[clemsen]

Nice visualization. After playing with it for a while, the number never really converged to Pi. The value even reached 3.135 after 10000 iterations. Do you have any measure how "stable" this method is? Or how many iterations are needed to be relatively certain that the first n digits won't change anymore?

[teisman]

The simulation actually follows a binomial distribution, meaning the standard deviation can be calculated as sqrt(npq), where n is the number of trials, p is the probability of success (pi/4), and q is 1-p. For a simulation of 10.000 iterations, the standard deviation is approximately 41. You say you observed 3.135 after 10.000 iterations, meaning you observed about 7837 hits. The expectation was to observe 7854 hits, meaning there was only a difference of 17 hits - well within 1 standard deviation.

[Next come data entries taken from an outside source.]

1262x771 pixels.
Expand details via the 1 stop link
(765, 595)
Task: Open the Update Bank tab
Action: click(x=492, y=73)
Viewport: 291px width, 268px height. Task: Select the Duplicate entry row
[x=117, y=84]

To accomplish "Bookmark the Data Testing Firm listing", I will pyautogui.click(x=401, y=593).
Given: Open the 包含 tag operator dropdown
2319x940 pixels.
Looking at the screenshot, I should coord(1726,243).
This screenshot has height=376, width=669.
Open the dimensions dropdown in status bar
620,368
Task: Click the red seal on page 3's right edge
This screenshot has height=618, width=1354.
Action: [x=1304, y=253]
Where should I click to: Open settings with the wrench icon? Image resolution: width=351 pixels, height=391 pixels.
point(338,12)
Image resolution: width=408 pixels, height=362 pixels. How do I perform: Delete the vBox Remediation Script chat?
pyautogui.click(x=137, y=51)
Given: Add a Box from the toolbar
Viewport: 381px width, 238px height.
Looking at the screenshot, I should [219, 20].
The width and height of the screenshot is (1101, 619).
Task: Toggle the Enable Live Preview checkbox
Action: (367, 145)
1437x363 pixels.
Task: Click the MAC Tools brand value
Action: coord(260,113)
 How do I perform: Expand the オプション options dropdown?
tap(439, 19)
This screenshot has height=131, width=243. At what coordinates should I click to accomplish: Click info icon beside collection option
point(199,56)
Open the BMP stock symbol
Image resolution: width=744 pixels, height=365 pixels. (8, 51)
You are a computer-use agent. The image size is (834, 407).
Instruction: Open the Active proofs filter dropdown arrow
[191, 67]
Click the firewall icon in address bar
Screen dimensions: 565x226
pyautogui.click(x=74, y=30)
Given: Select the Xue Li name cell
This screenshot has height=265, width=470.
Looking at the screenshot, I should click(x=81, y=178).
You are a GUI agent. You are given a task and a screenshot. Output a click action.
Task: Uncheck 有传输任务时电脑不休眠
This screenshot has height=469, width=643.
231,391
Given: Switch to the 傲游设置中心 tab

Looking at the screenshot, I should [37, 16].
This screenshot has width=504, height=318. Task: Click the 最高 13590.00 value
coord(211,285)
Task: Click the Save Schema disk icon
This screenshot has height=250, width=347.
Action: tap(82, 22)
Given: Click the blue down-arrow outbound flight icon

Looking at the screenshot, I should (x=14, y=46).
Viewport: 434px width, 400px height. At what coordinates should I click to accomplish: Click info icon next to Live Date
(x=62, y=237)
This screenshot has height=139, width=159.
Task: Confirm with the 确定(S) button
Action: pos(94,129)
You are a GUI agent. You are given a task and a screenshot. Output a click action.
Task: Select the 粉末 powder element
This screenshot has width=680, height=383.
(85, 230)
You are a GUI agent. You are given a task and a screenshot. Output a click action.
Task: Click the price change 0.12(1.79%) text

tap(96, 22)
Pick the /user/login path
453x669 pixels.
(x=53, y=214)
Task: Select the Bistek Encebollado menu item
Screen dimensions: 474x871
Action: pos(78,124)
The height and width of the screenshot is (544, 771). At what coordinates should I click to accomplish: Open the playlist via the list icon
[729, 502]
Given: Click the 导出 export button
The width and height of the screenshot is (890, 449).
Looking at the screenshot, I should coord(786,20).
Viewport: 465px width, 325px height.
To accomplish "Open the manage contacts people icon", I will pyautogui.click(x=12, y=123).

edit: naturally you can also use this information to calculate the number of trials needed get a desired probability that the estimation falls within certain bounds from pi.

[Karellen]

I got 3.1544 after 10000 iterations, which also didn't match my intuition of how quickly it "should" converge. So I decided to knock up a quick deterministic version in C that just iterated over all points in [0, 1), [0, 1) at various resolutions.

For 10x10 (100 iterations), I got 3.44

For 100x100 (10,000 iterations), I got 3.1796

For 1000x1000 (1,000,000 iters), I got 3.14552

For 10,000x10,000 (100,000,000 iters), I got 3.141990

For 100,000x100,000 (10,000,000,000 iters, 2m06s runtime), I got 3.141633.

So the deterministic version takes a long time to converge on the right answer too. Therefore, it seems that the Monte Carlo version appears less accurate than you'd think, not because of the stability of the randomness, but because your intuition (and mine) is way off about how good any kind of sampling is at converging on the right answer.

See @teisman's great reply for figuring out how many iterations you'd need for a given level of accuracy.

Edit: Looking back at the numbers, you need 100x as many samples to roughly get an extra digit of precision. That's 10x the iterations on each axis, which makes sense that that would give you an extra digit of precision in your answer. Therefore, after 10000 (100x100) iterations, you wouldn't expect better accuracy than 2 digits, or 3.1. Which is what we see.

Edit2: I'm an idiot. After converting my test from (sqrt((x * x + y * y)/(samples * samples)) < 1) to ((x * x + y * y) < (samples * samples)) and making the maths integer only, I got the 100,000x100,000 runtime down to 10.8s. (Same answer though.)

[krat0sprakhar]

I tried the OCaml version which was much much faster than JS. Had to run around 100,000+ simulations to get 3.14xxx consistently. This is a really simple algorithm so I'd suggest giving it a shot in a your favorite language to see how fast it converges.

[brotchie]

It would be interesting to see how quickly a quasi-random, low-discrepancy sequence converges to PI (e.g. a Sobol Sequence).